You are viewing a plain text version of this content. The canonical link for it is here.
Posted to dev@httpd.apache.org by Brian Akins <ba...@web.turner.com> on 2004/08/04 14:56:31 UTC
[PATCH] mod_disk cached fixed
Sorry about this, but the last patch had a mistake in the writev
--
Brian Akins
Senior Systems Engineer
CNN Internet Technologies
Re: [PATCH] mod_disk cached fixed
Posted by Brian Akins <ba...@web.turner.com>.
Graham Leggett wrote:
>
> How resilient is this to garbage data on the disk? A risk exists of
> somebody getting write access to the headers cache file, and then
> crafting a cache headers file which when read causes a takeover of the
> webserver. Just want to check that it's covered.
>
>
That exists for the current way as well. You could do a quick check
to make sure the numbers look resonable, I suppose.
--
Brian Akins
Senior Systems Engineer
CNN Internet Technologies
Re: [PATCH] mod_disk cached fixed
Posted by Justin Erenkrantz <ju...@erenkrantz.com>.
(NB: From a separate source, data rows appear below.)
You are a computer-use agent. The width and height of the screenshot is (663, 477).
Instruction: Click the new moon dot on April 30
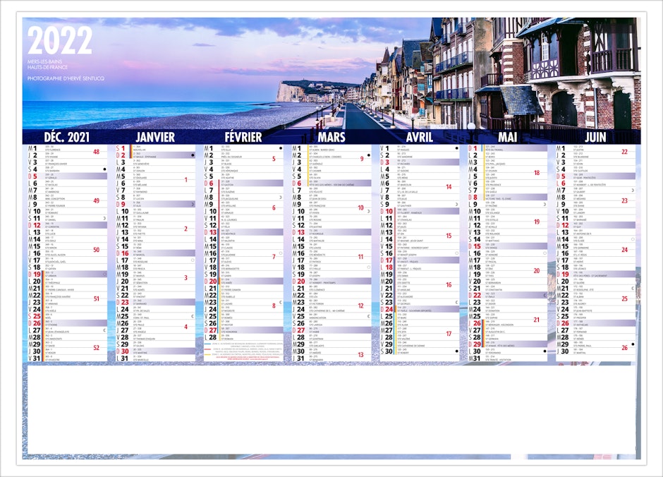(x=456, y=351)
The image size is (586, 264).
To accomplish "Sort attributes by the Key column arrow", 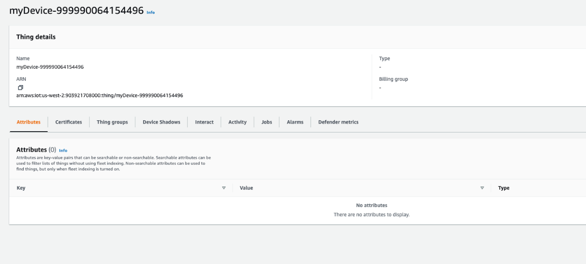I will click(x=224, y=188).
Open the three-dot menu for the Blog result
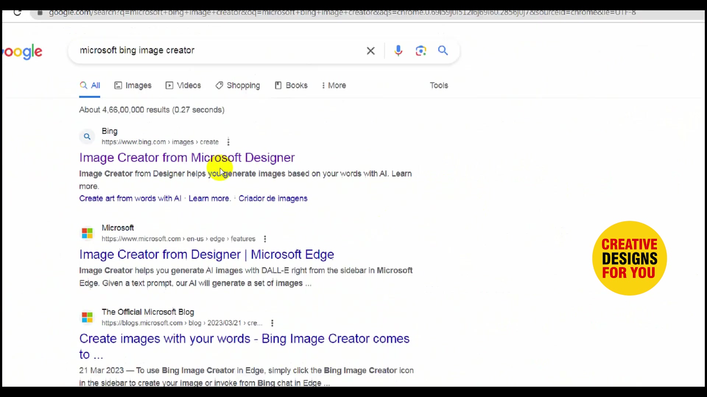 [272, 323]
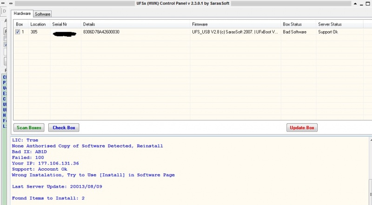The height and width of the screenshot is (205, 372).
Task: Click the Server Status column header
Action: [330, 24]
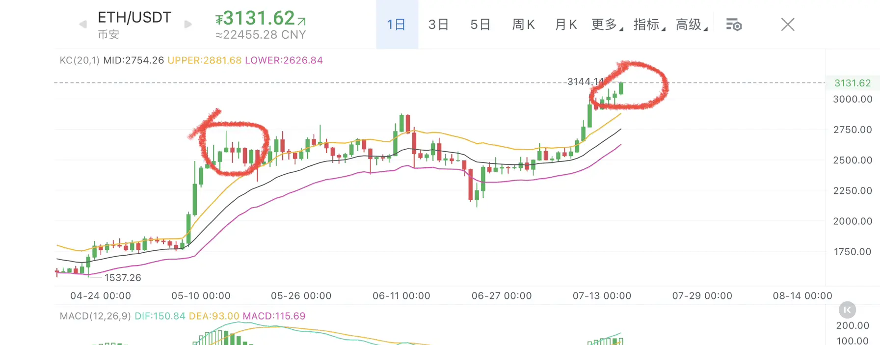Switch to 周K weekly candles
This screenshot has height=345, width=880.
coord(523,25)
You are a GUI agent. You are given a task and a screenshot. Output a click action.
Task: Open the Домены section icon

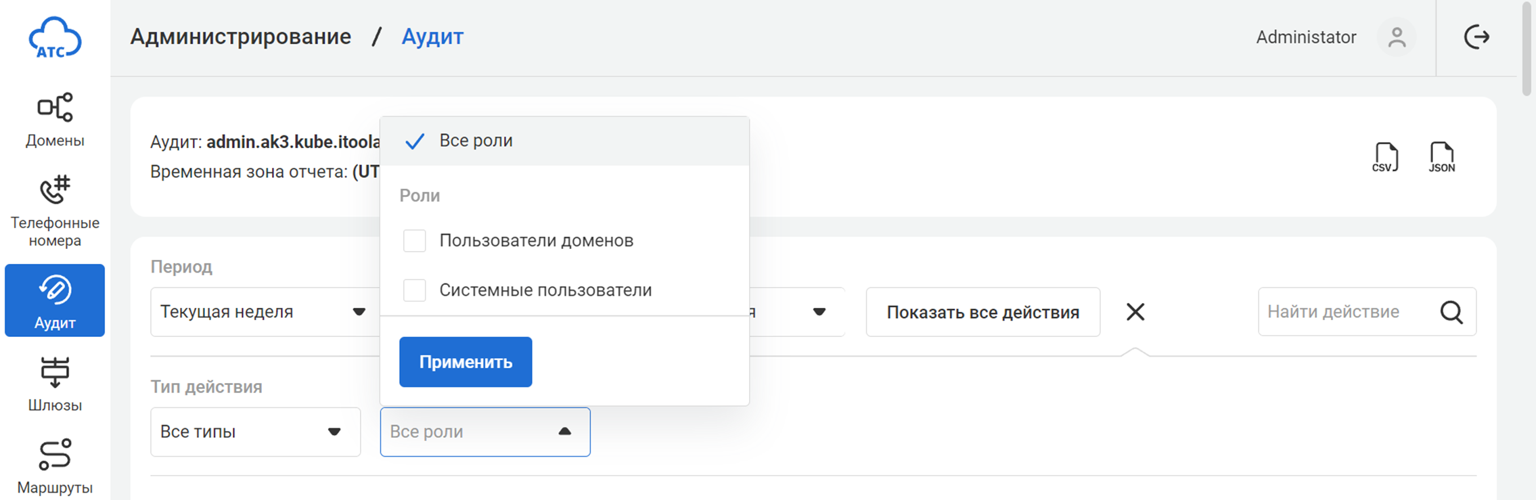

--On Wednesday, August 4, 2004 5:26 PM +0200 Graham Leggett <mi...@sharp.fm>
wrote:
> How resilient is this to garbage data on the disk? A risk exists of somebody
> getting write access to the headers cache file, and then crafting a cache
> headers file which when read causes a takeover of the webserver. Just want
> to check that it's covered.
It's only reading in integers not pointers. So I don't see how it'd cause a
security risk. -- justin
Re: [PATCH] mod_disk cached fixed
Posted by Graham Leggett <mi...@sharp.fm>.
Brian Akins wrote:
> Sorry about this, but the last patch had a mistake in the writev
How resilient is this to garbage data on the disk? A risk exists of
somebody getting write access to the headers cache file, and then
crafting a cache headers file which when read causes a takeover of the
webserver. Just want to check that it's covered.
Regards,
Graham
--
Re: [PATCH] mod_disk cached fixed
Posted by Brian Akins <ba...@web.turner.com>.
Justin Erenkrantz wrote:
> Looks okay - I'll take a look at incorporating it to my local changes
> and see how it helps. The one thing I'd change is the sizeof(char) to
> sizeof(newline). Since it's a constant that allows '\r\n' to be sized
> accordingly. -- justin
>
Ok.
It may not help you much since your limited by you bandwidth. You
should see lower disk usage and cpu.
Can you e-mail details about your setup (apache versions and patches)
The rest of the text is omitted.